▸ **Action item**:
When writing out the entries below, keep only the lines from the line with "832x416 pixels. Task: Click" to the line with "The width and height of the screenshot is (1087, 475).", both included, exactly as they are, and leave the pictures aside.

**********

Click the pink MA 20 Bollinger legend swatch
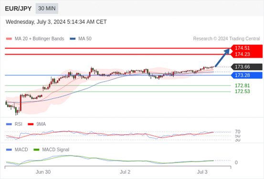264x179 pixels. (9, 39)
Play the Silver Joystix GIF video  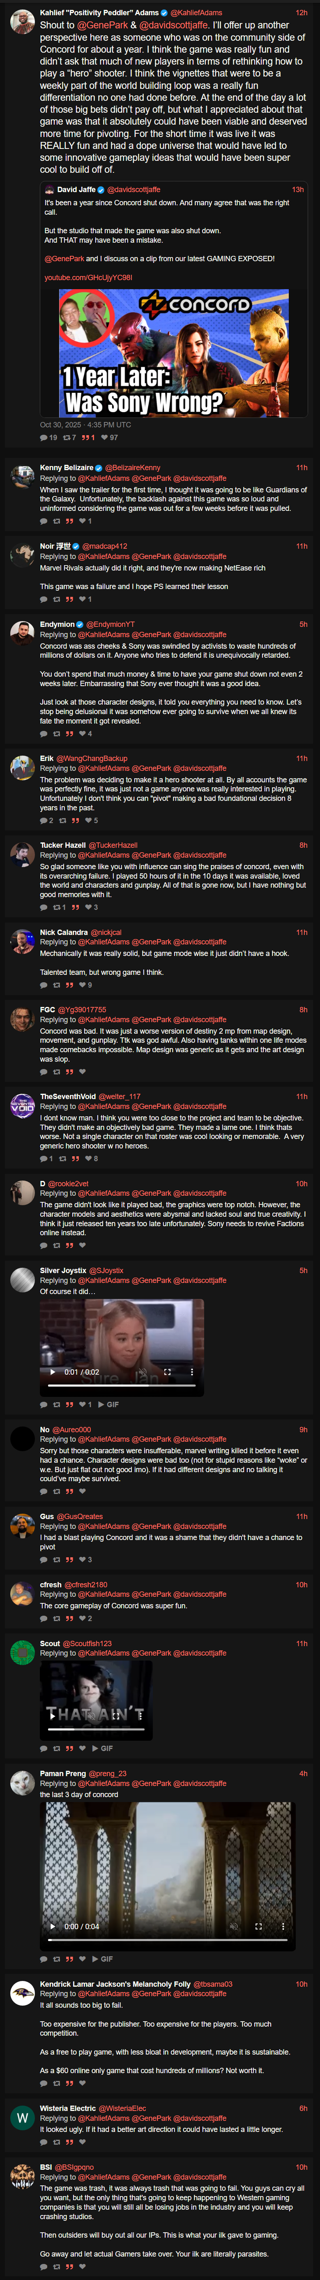pyautogui.click(x=52, y=1372)

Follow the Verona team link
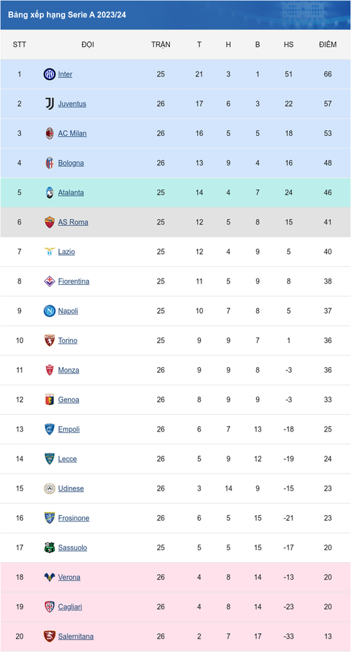coord(69,577)
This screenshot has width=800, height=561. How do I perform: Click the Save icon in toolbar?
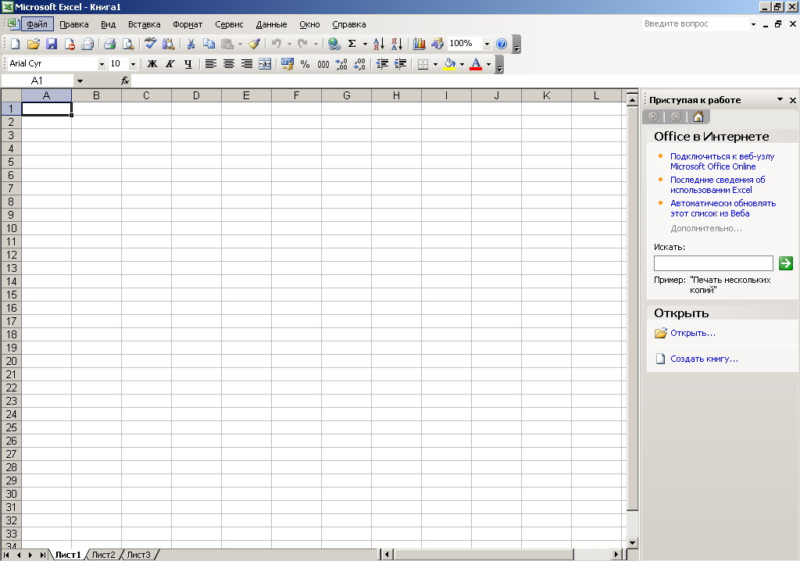click(52, 44)
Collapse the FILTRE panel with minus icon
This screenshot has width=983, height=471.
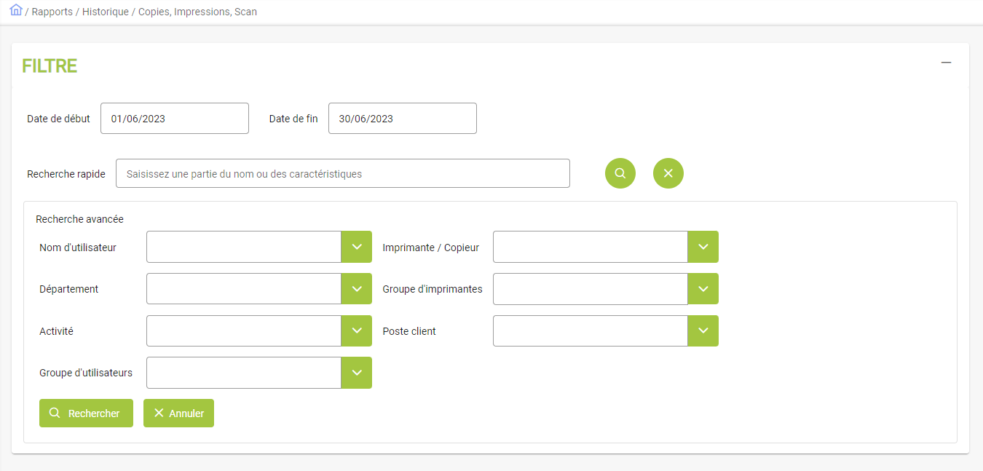tap(946, 63)
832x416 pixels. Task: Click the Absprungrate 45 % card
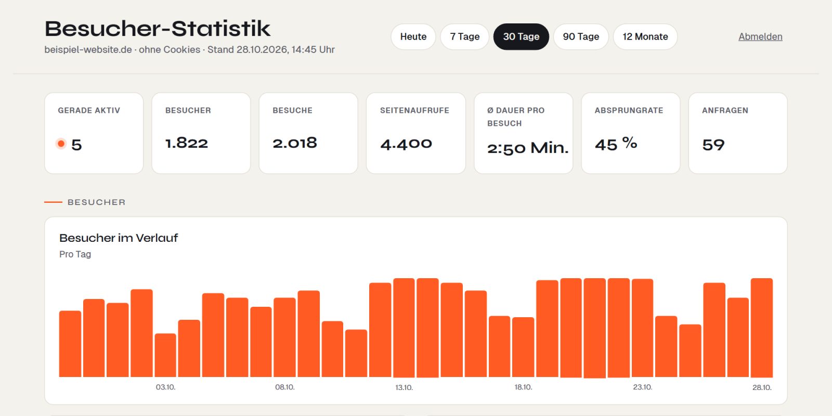tap(631, 133)
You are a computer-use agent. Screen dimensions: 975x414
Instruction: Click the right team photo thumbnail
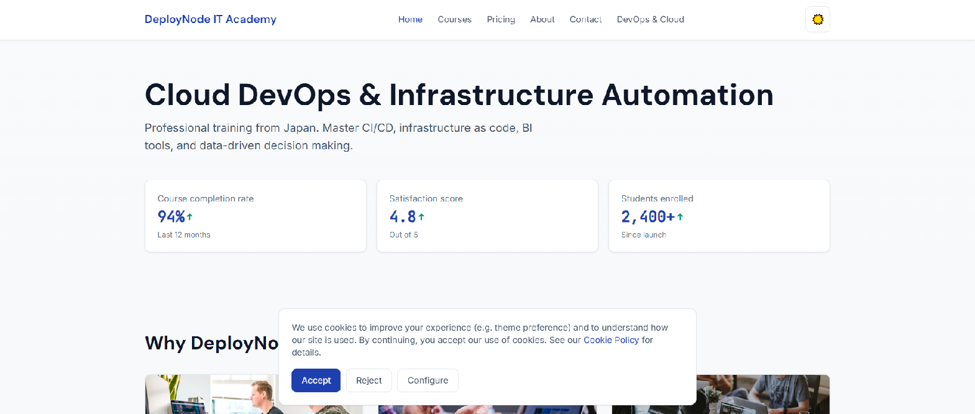coord(763,394)
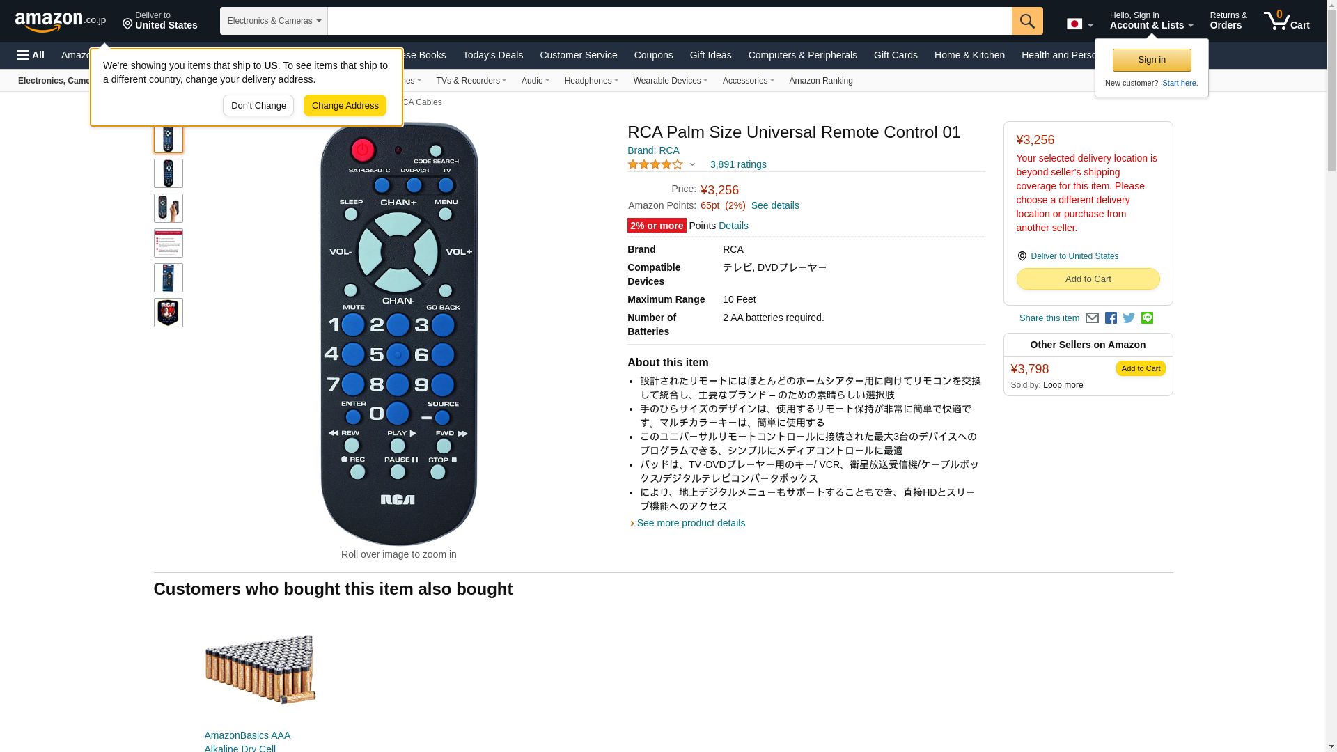Screen dimensions: 1337x752
Task: Open the Today's Deals tab
Action: click(493, 55)
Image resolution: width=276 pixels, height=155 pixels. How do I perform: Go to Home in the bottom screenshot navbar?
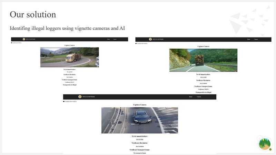191,97
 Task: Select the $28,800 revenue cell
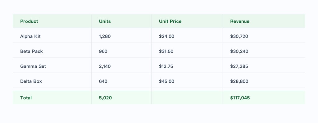[x=264, y=80]

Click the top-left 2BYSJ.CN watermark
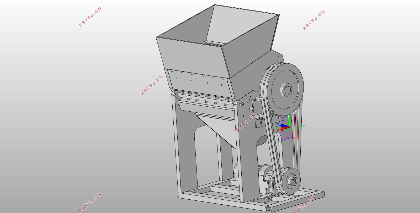(90, 17)
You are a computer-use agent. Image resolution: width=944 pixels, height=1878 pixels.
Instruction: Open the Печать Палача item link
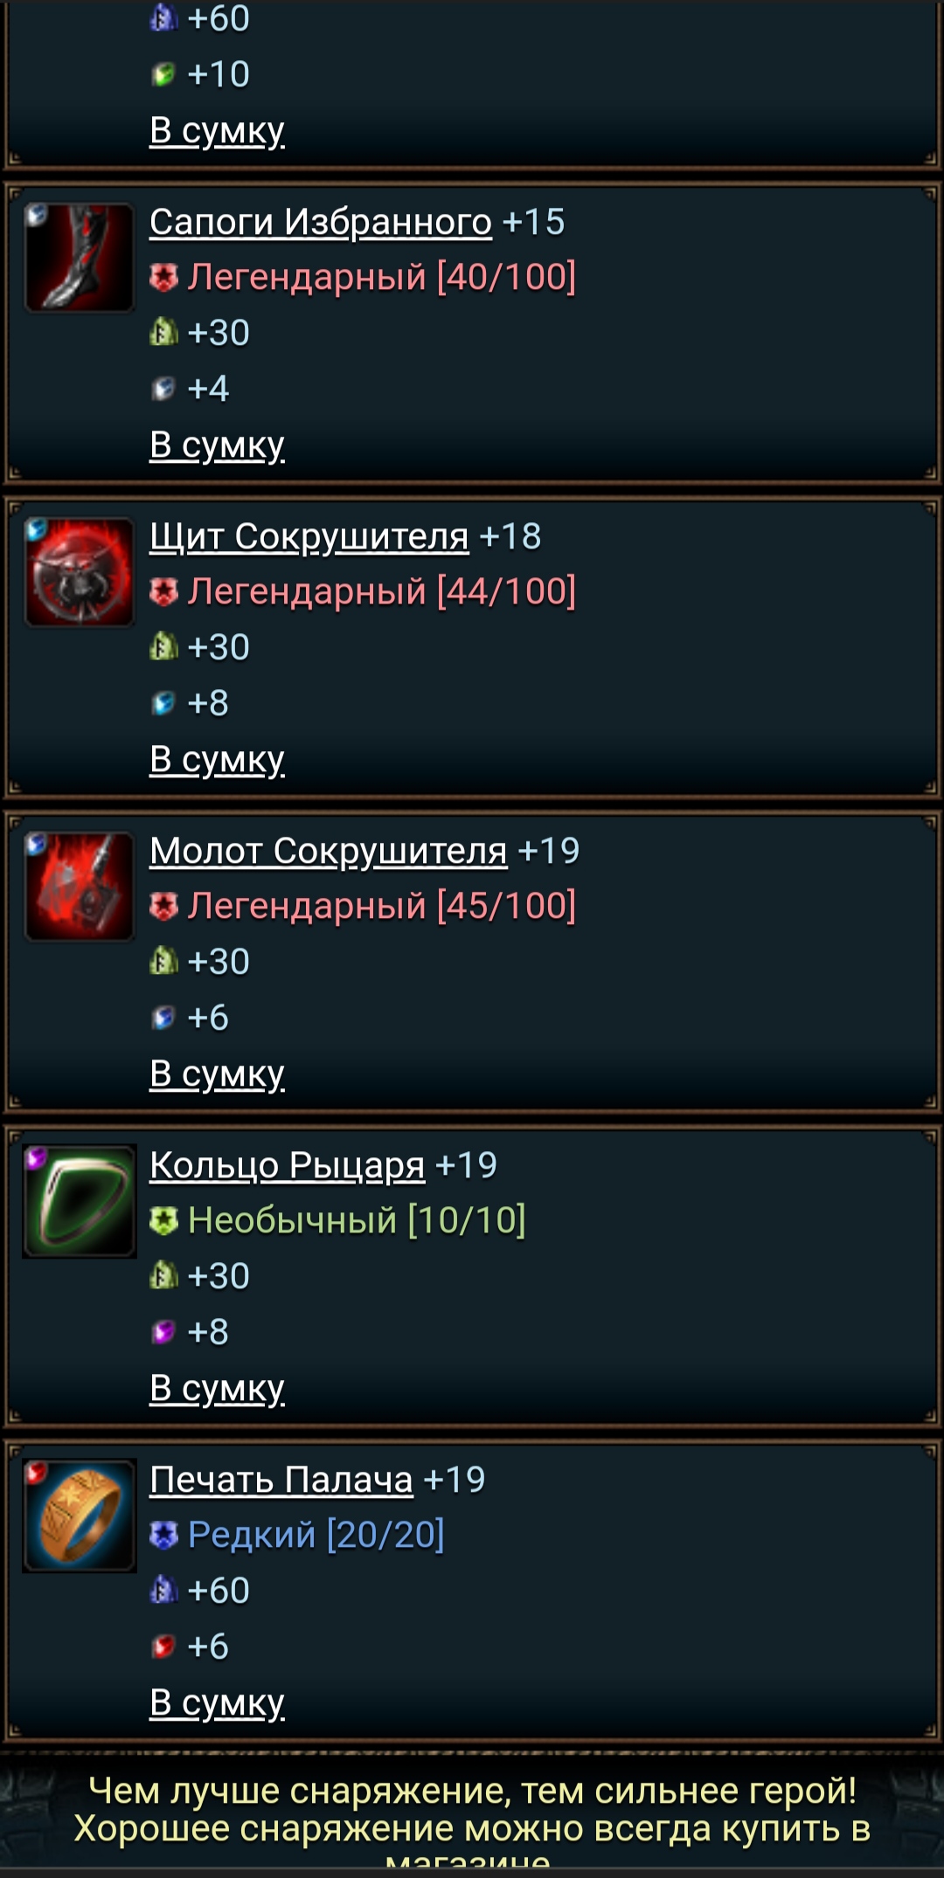[281, 1480]
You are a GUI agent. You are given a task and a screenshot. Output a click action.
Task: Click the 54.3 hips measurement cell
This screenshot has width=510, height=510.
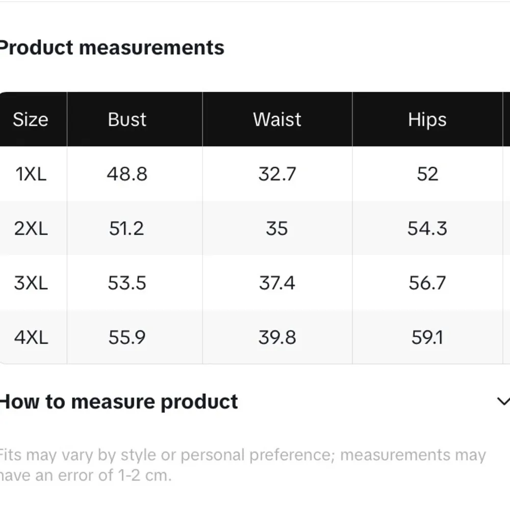point(427,228)
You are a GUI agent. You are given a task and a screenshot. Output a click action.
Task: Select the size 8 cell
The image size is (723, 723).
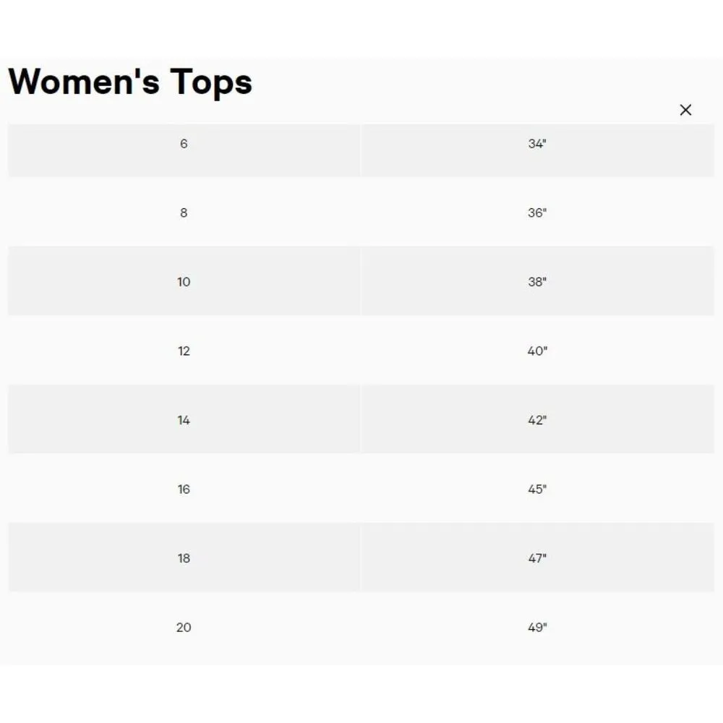[184, 213]
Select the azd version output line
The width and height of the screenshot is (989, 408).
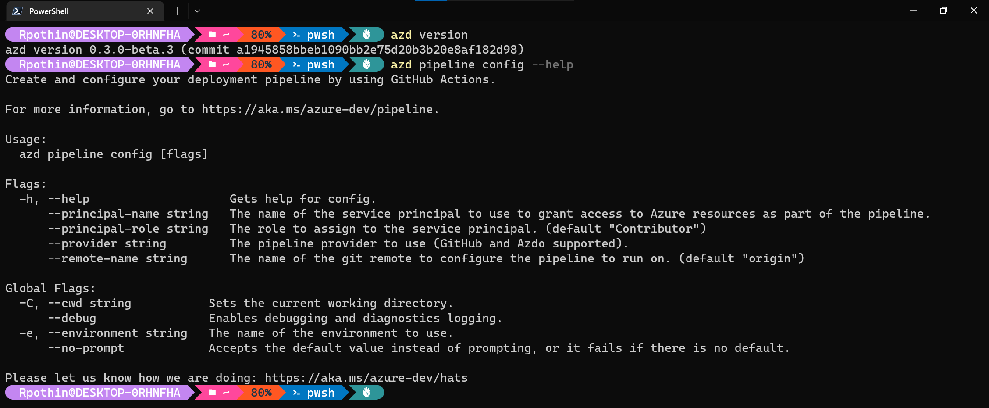(x=264, y=49)
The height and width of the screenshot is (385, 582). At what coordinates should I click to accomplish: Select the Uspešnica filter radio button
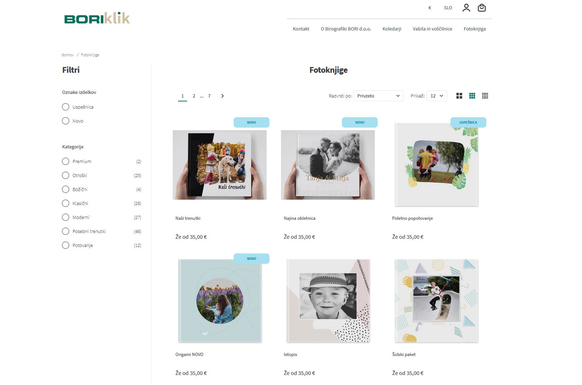click(66, 107)
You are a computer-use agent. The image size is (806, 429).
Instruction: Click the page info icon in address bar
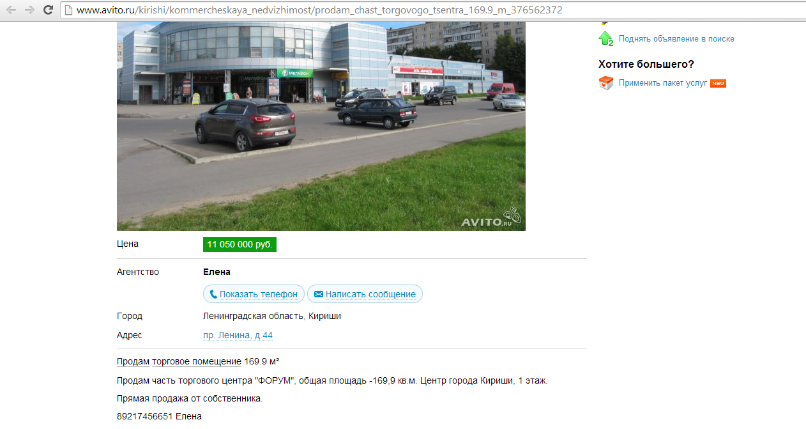click(68, 10)
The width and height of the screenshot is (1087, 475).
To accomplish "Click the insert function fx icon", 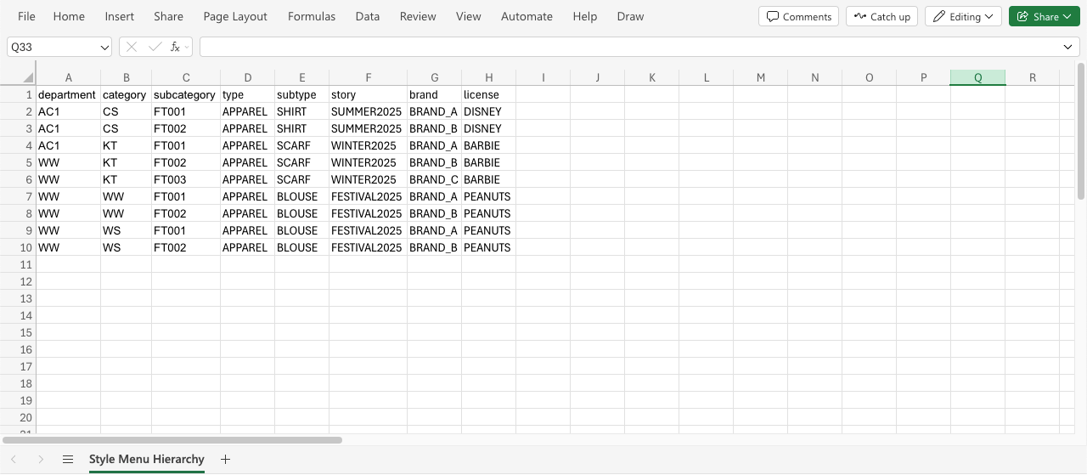I will 175,47.
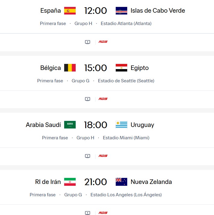Viewport: 214px width, 215px height.
Task: Click Estadio Los Angeles venue text
Action: [126, 195]
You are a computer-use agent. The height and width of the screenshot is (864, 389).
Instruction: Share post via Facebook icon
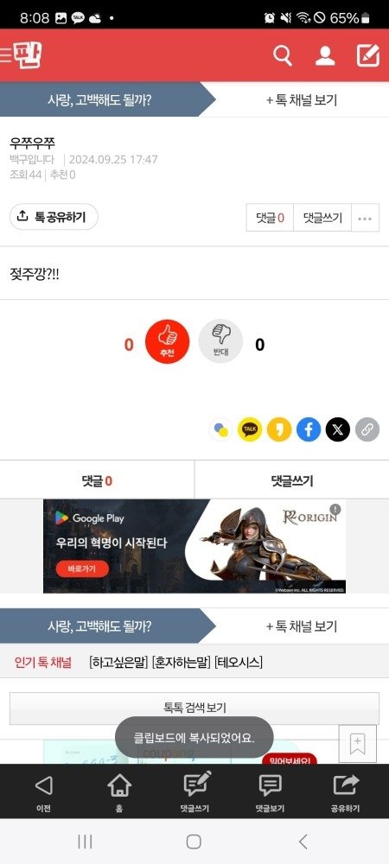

**********

▸ **Completed exercise**:
832x416 pixels. Task: Click the Absprungrate 45 % card
tap(631, 133)
You are a computer-use agent. Screen dimensions: 975x414
Instruction: Click the right team photo thumbnail
coord(763,394)
Screen dimensions: 1337x752
Task: Open the Today's Deals tab
Action: click(493, 55)
Image resolution: width=276 pixels, height=155 pixels. How do I perform: Go to Home in the bottom screenshot navbar?
191,97
 Task: Select the $28,800 revenue cell
[x=264, y=80]

Click the top-left 2BYSJ.CN watermark
(90, 17)
You are a computer-use agent. Image resolution: width=944 pixels, height=1878 pixels.
Instruction: Open the Печать Палача item link
[281, 1480]
You are a GUI agent. You are given a task and a screenshot. Output a click action.
Task: Click the 54.3 hips measurement cell
This screenshot has width=510, height=510.
point(427,228)
You are a GUI agent. You are given a task and a screenshot. Output a click action.
Task: Select the size 8 cell
The image size is (723, 723).
[184, 213]
Select the azd version output line
The width and height of the screenshot is (989, 408).
(x=264, y=49)
The height and width of the screenshot is (385, 582). At what coordinates should I click to accomplish: Select the Uspešnica filter radio button
click(66, 107)
You are a computer-use agent. The image size is (806, 429).
Instruction: Click the page info icon in address bar
click(68, 10)
The width and height of the screenshot is (1087, 475).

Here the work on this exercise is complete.